- Theatrical release poster
- Directed by: Scott Speer
- Written by: Jason Filardi
- Produced by: Jennifer Gibgot; Adam Shankman; Dominic Rustam; Shawn Williamson;
- Starring: Ross Lynch; Olivia Holt;
- Cinematography: Russ T. Alsobrook
- Edited by: Sean Valla
- Music by: Jeff Cardoni
- Production companies: Offspring Entertainment; Brightlight Pictures; Voltage Pictures;
- Distributed by: Vertical Entertainment
- Release date: March 23, 2018;
- Running time: 106 minutes
- Country: United States
- Language: English

= Status Update =

2018 American teen romantic comedy film

Status Update is a 2018 American teen romantic comedy film directed by Scott Speer and written by Jason Filardi. It stars longtime Disney Channel actors Ross Lynch and Olivia Holt.

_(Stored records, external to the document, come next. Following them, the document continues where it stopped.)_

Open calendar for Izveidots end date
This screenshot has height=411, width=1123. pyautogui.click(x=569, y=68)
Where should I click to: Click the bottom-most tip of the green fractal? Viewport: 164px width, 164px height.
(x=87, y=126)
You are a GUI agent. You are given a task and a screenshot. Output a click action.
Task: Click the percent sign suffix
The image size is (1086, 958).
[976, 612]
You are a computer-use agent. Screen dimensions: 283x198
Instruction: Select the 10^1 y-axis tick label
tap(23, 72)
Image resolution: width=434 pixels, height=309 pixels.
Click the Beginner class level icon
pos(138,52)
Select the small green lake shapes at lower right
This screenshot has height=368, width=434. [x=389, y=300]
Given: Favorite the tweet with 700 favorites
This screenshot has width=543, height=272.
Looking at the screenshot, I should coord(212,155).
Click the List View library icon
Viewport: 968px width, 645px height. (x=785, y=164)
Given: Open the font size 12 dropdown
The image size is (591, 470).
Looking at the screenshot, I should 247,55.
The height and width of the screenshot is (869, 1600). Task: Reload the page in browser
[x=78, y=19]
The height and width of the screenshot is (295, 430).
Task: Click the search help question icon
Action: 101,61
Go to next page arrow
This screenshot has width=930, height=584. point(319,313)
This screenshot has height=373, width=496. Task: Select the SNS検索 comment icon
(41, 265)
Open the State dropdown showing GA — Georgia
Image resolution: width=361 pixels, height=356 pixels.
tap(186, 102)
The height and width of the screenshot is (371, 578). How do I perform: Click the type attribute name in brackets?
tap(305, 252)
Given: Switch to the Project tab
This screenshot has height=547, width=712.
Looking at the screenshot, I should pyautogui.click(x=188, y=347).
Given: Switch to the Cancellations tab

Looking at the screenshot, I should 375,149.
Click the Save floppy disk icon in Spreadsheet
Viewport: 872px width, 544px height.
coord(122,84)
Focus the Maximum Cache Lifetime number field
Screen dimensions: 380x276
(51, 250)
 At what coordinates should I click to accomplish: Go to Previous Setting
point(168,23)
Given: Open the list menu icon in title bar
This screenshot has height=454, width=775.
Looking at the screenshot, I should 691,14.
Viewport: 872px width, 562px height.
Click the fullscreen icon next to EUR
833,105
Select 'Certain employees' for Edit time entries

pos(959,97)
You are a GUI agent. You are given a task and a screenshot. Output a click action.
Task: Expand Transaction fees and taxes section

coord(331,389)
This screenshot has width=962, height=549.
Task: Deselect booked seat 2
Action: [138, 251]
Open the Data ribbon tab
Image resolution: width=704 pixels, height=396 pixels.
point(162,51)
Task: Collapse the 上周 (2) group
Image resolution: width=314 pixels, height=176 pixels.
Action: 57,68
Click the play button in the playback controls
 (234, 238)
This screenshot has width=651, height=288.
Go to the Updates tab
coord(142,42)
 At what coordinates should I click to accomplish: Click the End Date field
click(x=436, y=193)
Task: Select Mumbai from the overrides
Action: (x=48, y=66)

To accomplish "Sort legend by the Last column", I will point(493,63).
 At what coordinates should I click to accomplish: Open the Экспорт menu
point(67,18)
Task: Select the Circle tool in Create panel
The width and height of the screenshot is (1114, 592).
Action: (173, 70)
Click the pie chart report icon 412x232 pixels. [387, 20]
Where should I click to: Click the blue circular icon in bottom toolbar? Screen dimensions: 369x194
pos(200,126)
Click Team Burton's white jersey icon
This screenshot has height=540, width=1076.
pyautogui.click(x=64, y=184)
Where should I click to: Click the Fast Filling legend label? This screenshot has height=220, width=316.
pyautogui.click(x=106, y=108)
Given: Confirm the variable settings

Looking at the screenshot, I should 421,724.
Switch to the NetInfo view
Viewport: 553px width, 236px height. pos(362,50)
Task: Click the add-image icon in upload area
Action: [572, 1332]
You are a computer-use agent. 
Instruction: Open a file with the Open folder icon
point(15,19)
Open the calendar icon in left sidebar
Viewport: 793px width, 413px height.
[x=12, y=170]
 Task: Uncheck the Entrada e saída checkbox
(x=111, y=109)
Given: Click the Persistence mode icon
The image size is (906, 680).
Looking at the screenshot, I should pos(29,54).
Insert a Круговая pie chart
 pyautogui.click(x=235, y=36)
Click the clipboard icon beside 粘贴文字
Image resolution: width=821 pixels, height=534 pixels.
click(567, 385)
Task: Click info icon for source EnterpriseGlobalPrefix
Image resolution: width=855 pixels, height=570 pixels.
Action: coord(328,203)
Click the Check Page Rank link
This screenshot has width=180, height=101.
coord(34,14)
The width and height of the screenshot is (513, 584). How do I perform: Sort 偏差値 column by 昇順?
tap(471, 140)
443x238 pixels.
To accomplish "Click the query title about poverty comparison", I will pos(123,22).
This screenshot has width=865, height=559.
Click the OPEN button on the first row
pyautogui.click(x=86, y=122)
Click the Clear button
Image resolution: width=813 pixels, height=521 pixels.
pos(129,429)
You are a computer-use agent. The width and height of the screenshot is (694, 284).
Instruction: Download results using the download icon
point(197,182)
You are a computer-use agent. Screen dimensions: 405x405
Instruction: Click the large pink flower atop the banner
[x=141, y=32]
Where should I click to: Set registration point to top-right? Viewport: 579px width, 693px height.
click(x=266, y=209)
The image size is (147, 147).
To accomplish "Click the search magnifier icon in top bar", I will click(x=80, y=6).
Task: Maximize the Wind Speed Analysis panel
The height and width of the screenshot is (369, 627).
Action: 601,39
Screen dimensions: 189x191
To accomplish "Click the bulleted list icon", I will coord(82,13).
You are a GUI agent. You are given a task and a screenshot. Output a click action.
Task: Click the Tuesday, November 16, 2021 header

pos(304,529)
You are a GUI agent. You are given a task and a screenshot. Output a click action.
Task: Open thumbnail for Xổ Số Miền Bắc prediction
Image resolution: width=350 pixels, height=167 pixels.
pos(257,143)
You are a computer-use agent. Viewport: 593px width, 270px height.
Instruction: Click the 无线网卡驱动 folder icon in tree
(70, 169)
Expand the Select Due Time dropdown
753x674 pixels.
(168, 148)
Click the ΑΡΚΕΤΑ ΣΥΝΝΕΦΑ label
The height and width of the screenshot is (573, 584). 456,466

The film had a limited release on March 23, 2018, before being released through video on demand on March 30, 2018, by Vertical Entertainment.

== Premise ==
A not-so-popular high schooler named Kyle Moore is uprooted by his parents' separation and struggles to fit into his new hometown. Then he stumbles upon a magical app that causes his social media updates to come true, which brings all of his wildest real-world fantasies to life.

== Cast ==
- Ross Lynch as Kyle Moore
- Olivia Holt as Dani McKenzie
- Courtney Eaton as Charlotte Alden
- Diana Bang as Principal Kim
- Martin Donovan as Mr. Alden
- Harvey Guillen as Lonnie Gregory
- Gregg Sulkin as Derek Lowe
- Brec Bassinger as Maxie Moore
- Alexandra Siegel as Ms. Wescott
- Rob Riggle as Darryl Moore
- Famke Janssen as Katherine Alden
- John Michael Higgins as Mr. Moody
- Wendi McLendon-Covey as Ann Moore
- Josh Ostrovsky as Bearded Guy

== Production ==
In November 2014, The Hollywood Reporter announced that Ross Lynch would star in a new supernatural/comedy/romance film called Status Update, set in New England. Legendary's Asylum Entertainment bought the pitch from 17 Again writer Jason Filardi. Offspring Entertainment's Jennifer Gibgot and Adam Shankman produced with Voltage's Dominic Rustam and Brightlight's Shawn Williamson. Scott Speer directed the film. The film went into production in Vancouver, British Columbia in June 2016.

==Release==
Status Update had a limited release on March 23, 2018, before being released through video on demand on March 30, 2018, by Vertical Entertainment.